Washington, D.C. 20549





Pursuant to Section 13 or 15(d) of

the Securities Exchange Act of 1934

Date of Report (Date of earliest event reported): February 23, 2015



(Exact Name of Registrant as Specified in its Charter)



(State or other jurisdiction of incorporation or organization)

Commission File Number



(I.R.S. Employer

Identification Number)


670 White Plains Road

Suite 120, Scarsdale, New York 10583
(Address of Principal Executive Offices and Zip Code) 

(914) 725-2700
(Issuer's telephone number)

Not Applicable
(Former Name or Former Address, if Changed Since Last Report)

Check the appropriate box below if the Form 8-K filing is intended to simultaneously satisfy the filing obligation of the registrant under any of the following provisions:

¨ Written communications pursuant to Rule 425 under the Securities Act (17 CFR 230.425)

¨ Soliciting material pursuant to Rule 14a-12 under the Exchange Act (17 CFR 240.14a-12)

¨ Pre-commencement communications pursuant to Rule 14d-2(b) under the Exchange Act (17 CFR 240.14d-2(b))

¨ Pre-commencement communications pursuant to Rule 13e-4(c) under the Exchange Act (17 CFR 240.13e-4(c))

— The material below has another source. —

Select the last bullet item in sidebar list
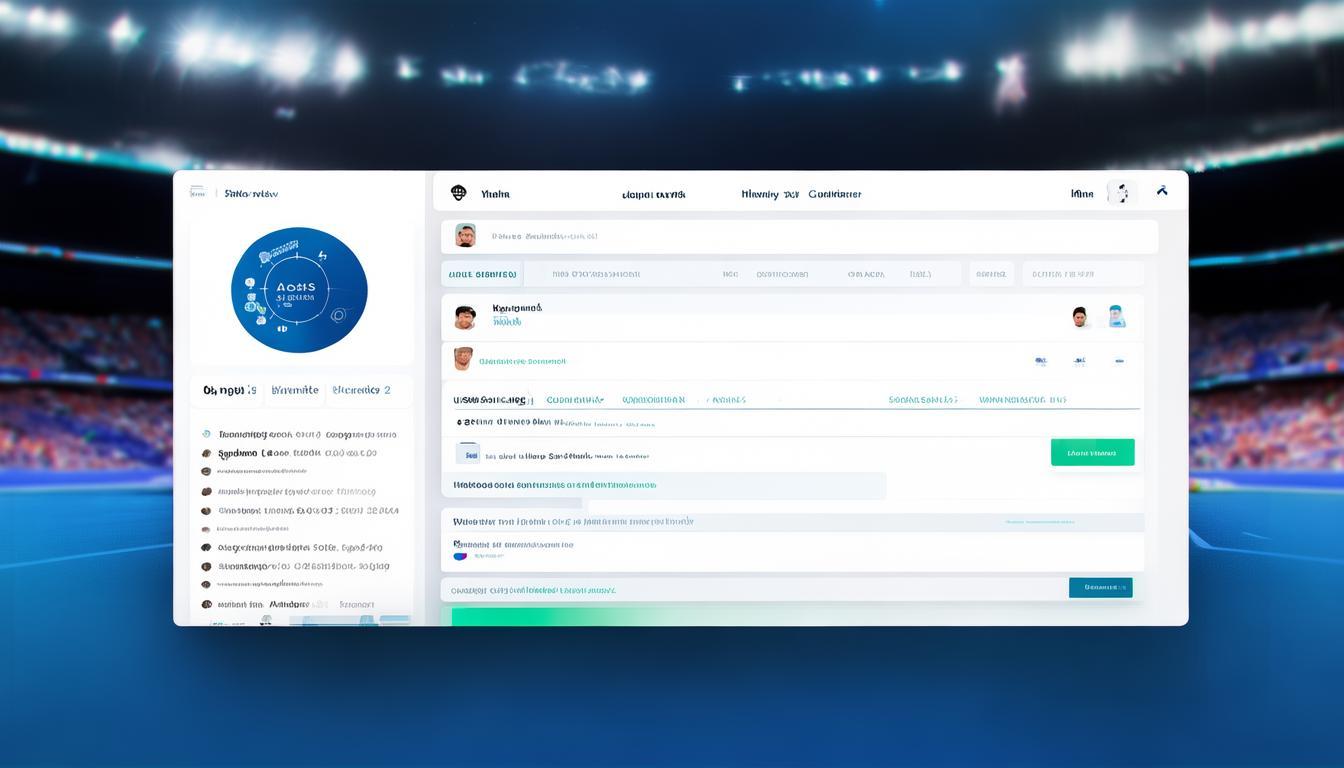 206,604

Item 5.02 Departure of Directors or Certain Officers; Election of Directors; Appointment of Certain Officers; Compensatory Arrangements of Certain Officers.

Beginning March 2, 2015, Mark McGarrity, age 35, assumed duties as the Company’s Chief Information Officer. There was no arrangement or understanding between Mr. McGarrity and any other person pursuant to which he was selected as an officer. There exist no family relationship between any director, executive officer, and Mr. McGarrity.

Since the beginning of the Company’s last fiscal year, Mr. McGarrity was not involved in any transaction with any related person, promoter or control person of the Company that is required to be disclosed pursuant to Item 404 of Regulation S-K.

Mr. McGarrity was formerly the owner and Chief Executive Officer of Franklin Networks, Inc. While at Franklin, Mr. McGarrity was primarily involved in the growth of Franklin’s digital publishing initiatives and web properties. He is an accomplished online marketer and technologist with a diverse background in not only digital and email marketing, but also traditional marketing and publishing.

For the past 13 years, Mr. McGarrity created successful marketing initiatives and campaigns resulting in dramatic growth in a number of industries from non-profit to high tech. In addition to his background in online marketing and publishing, Mr. McGarrity is also an accomplished software developer. As the Company’s Chief Information Officer, Mr. McGarrity will focus on online marketing, strategic business process automation, web development, digital publishing, social media marketing and optimization.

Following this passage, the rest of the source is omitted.